I am sure that the description of how the sensor works is correct, but I can't reconcile this with the fact that there is one point near the center of the screen that will always register a hit. I used to aim for the tree branch and hit ducks every time.
I wonder if your gun's sensor was picking up a reflection in your room. Maybe there was a bright lamp in just the right spot behind you. You can even see an example of this in the gif -- look at the white spot in the top right corner of the TV.
Which a lamp reflection in the middle of the screen would be. I.e. entire screen is black, then for the white part its the real duck - and then your lamp reflection.
No, the point is the place the gun is pointed to needs to first go black, then white. If it is a static reflection of a light that area will never be filled in with black.
They do mention in the article that early versions of the game may not have had this protection, so that could be the case with OP.

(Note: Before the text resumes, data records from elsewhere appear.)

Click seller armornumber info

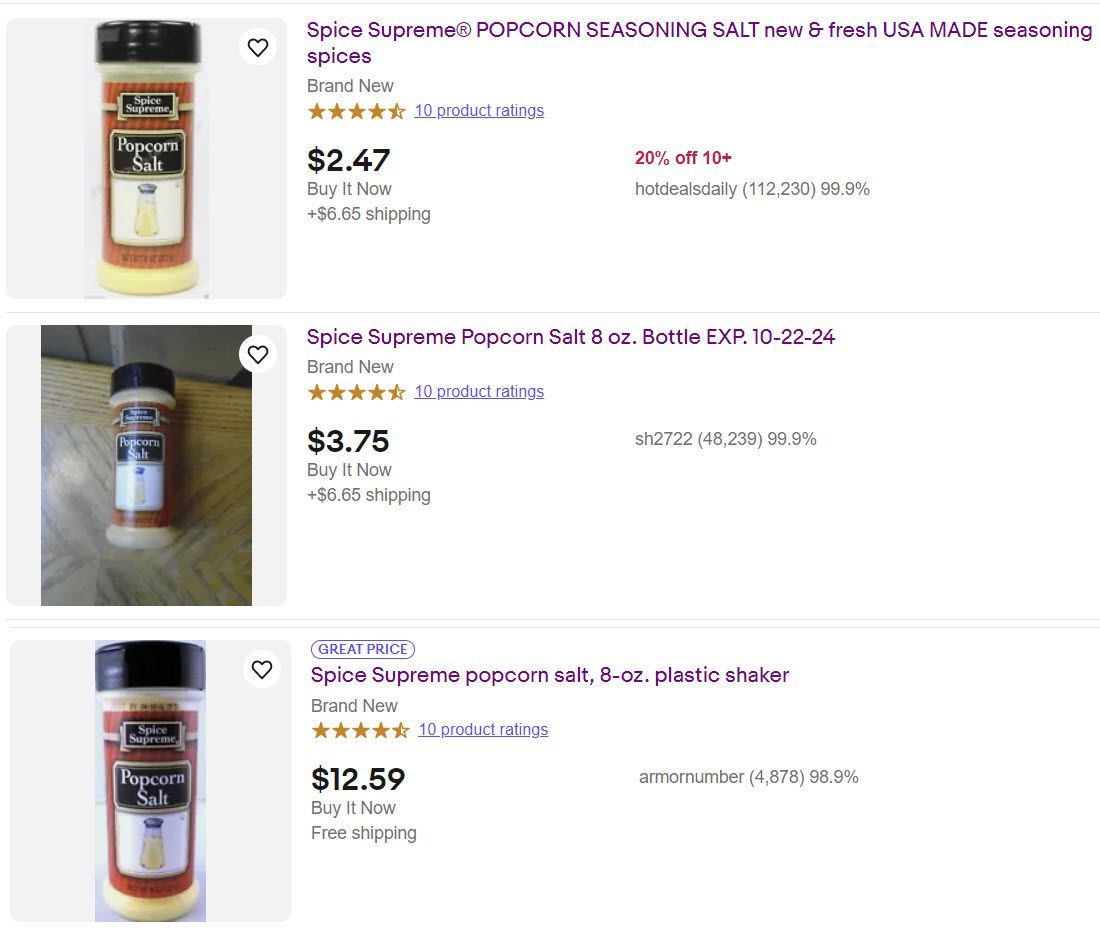coord(748,777)
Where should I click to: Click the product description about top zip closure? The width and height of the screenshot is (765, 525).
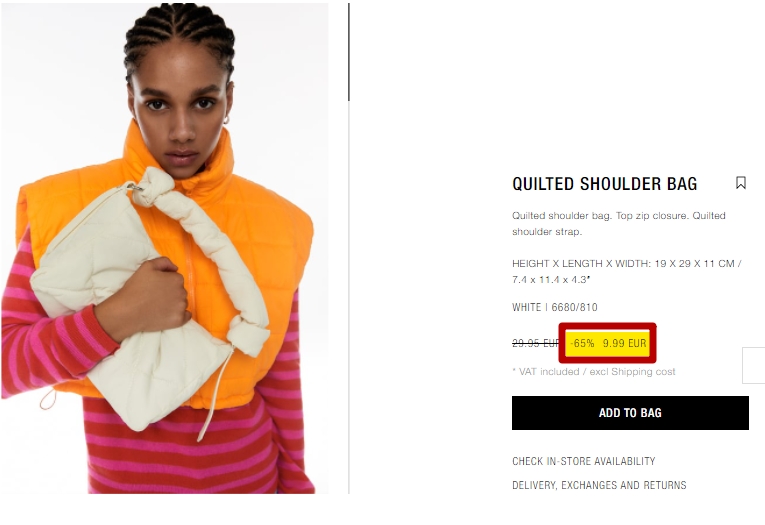[619, 223]

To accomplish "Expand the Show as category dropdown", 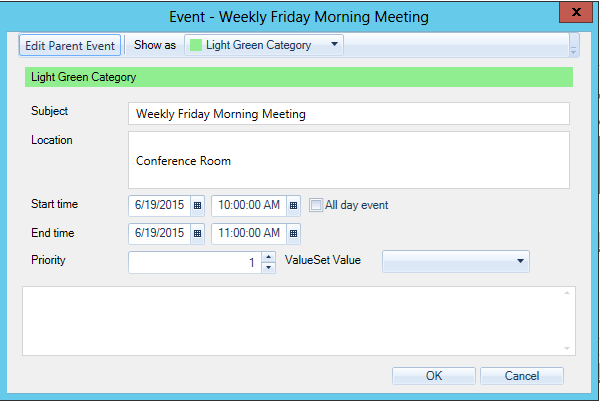I will (334, 45).
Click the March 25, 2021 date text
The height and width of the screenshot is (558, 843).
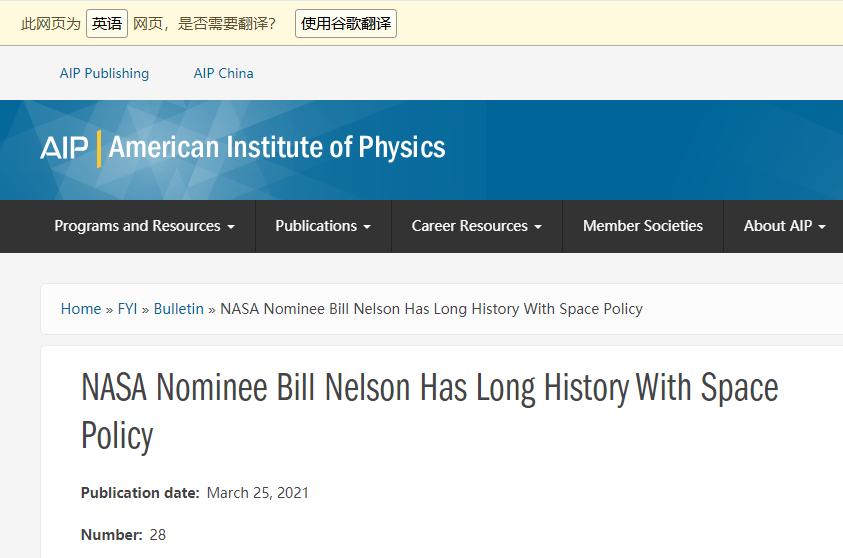click(258, 493)
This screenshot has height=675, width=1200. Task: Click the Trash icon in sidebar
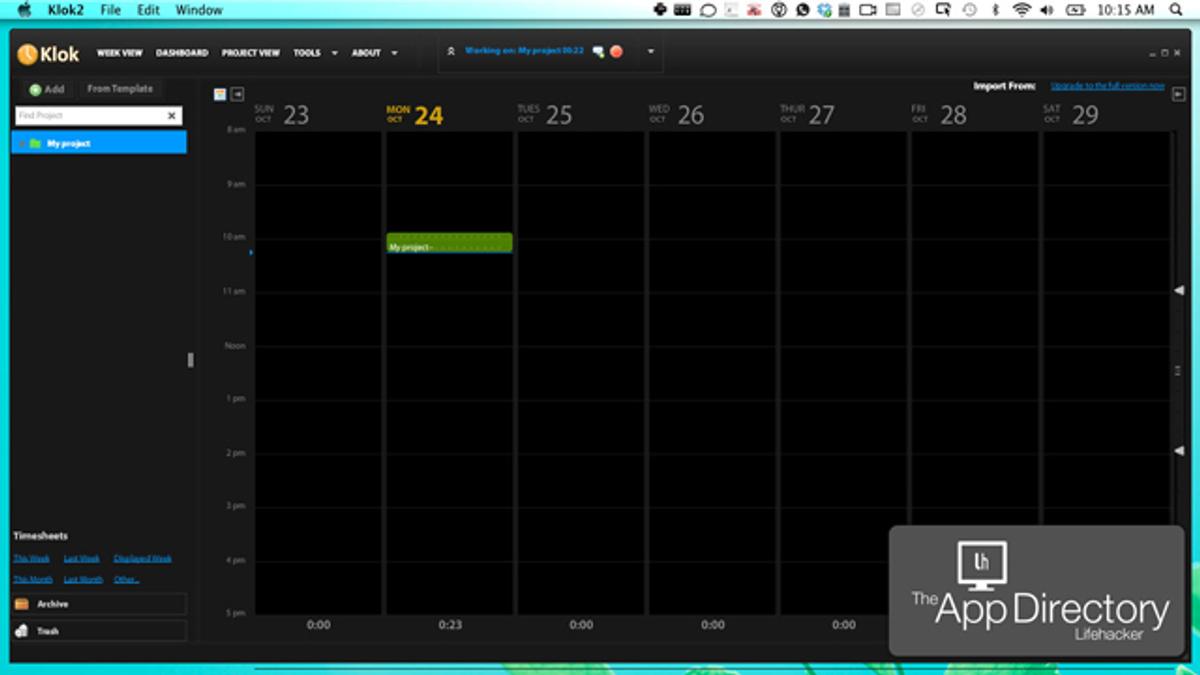coord(22,631)
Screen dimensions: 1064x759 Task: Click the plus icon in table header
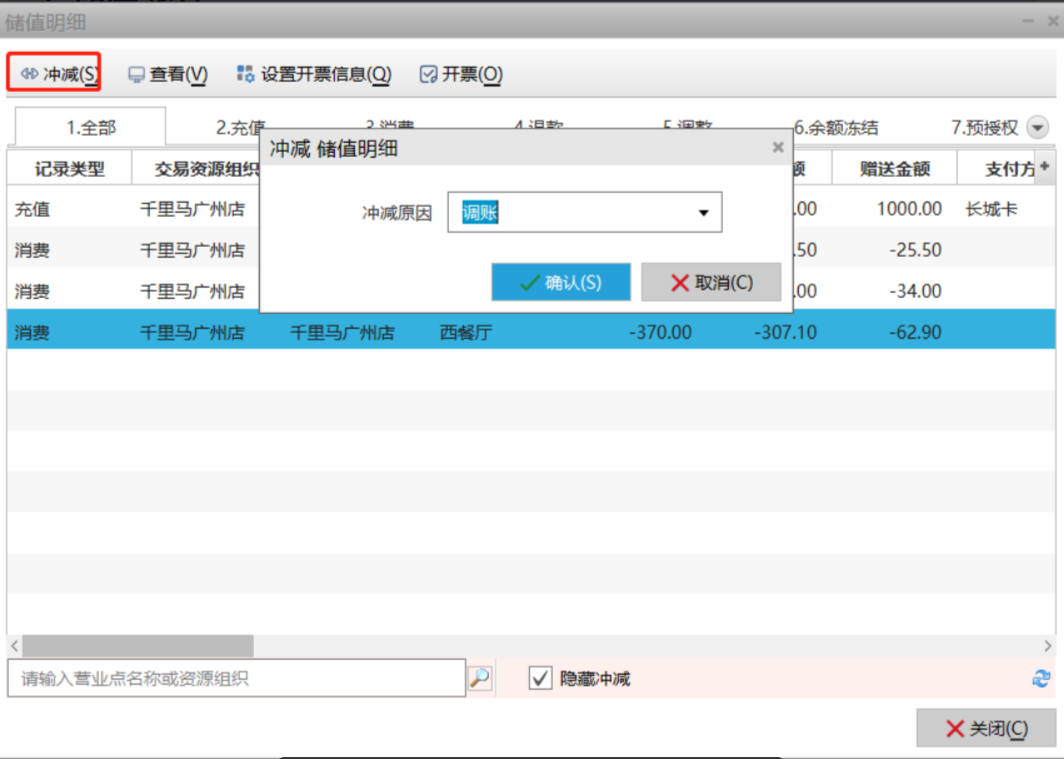1045,167
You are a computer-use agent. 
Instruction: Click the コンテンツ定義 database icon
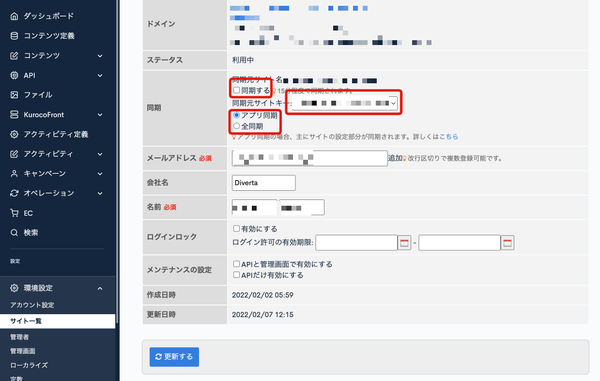[14, 36]
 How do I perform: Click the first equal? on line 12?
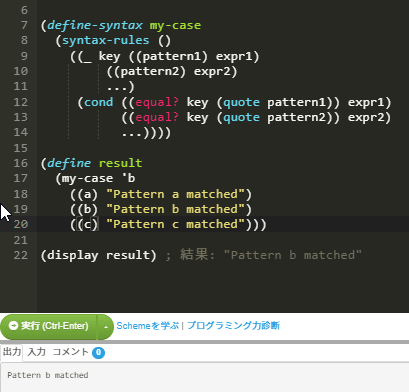[157, 102]
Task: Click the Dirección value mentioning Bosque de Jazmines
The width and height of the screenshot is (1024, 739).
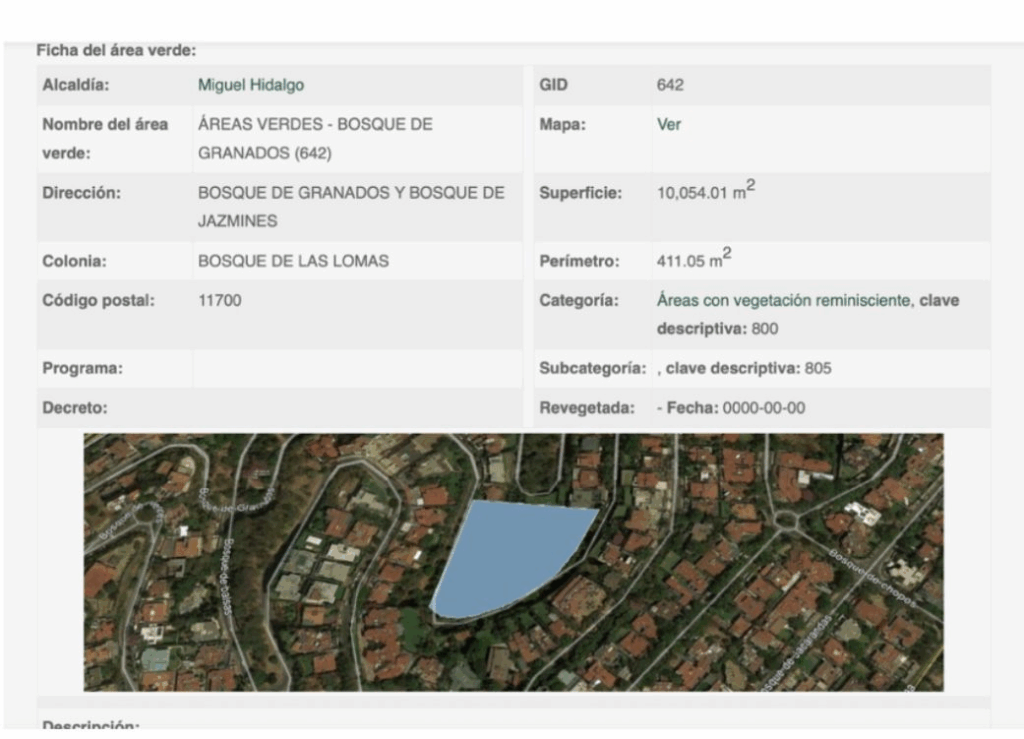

LCDs do smart processing. In the past reaction time of the crystals was also kind of slow, but that isn't a factor nowadays. It's just the various filters that are applied on top of the image to make it "pop" more.
Edit: some high-hz TVs can have 2 or even 3 frames of lag, due to having frame interpolation algorithms that take a 23.97/24/25/30/etc signal and interpolate it to the native 144hz. The frame interpolation algorithm needs to know 2 or 3 frames in advance, so it buffers up those.
An LCD has to buffer the entire frame, then process it, then display it, and there's also a small delay for the crystals to transition to the new frame.
Meanwhile, a CRT shows the frame as it's still being transmitted, while the source computer is streaming each line out from the video buffer, with only a negligible delay (analog electron beams are fast!). This means a maximum of a 1/60-second delay even if the source is composing the whole frame beforehand (double buffering).
If the source is doing computation between the scan lines (very common and even necessary on old systems, like the Atari VCS) that delay can be shrunk even further.
So then how does the TV's with things like "game mode" or whatever handle this? I assume some delay is inevitable based on your explanation (and it still feels slow) but I guess it just dumps the filtering and processing to what's bare minimum required?
> "“If the NES is just looking at the state of the photodiode, can I just point my gun at a bright light and score a hit every time?” This is another good question. The NES engineers took this cheat away by first writing a black screen and looking at the state of the photodiode, ensuring this would not be allowed. If it sees anything other than the black screen, it will record the shot as a miss. It is rumored that some very early versions of the game might not have had this bug fixed, but there has been no demonstration of such a bug to date."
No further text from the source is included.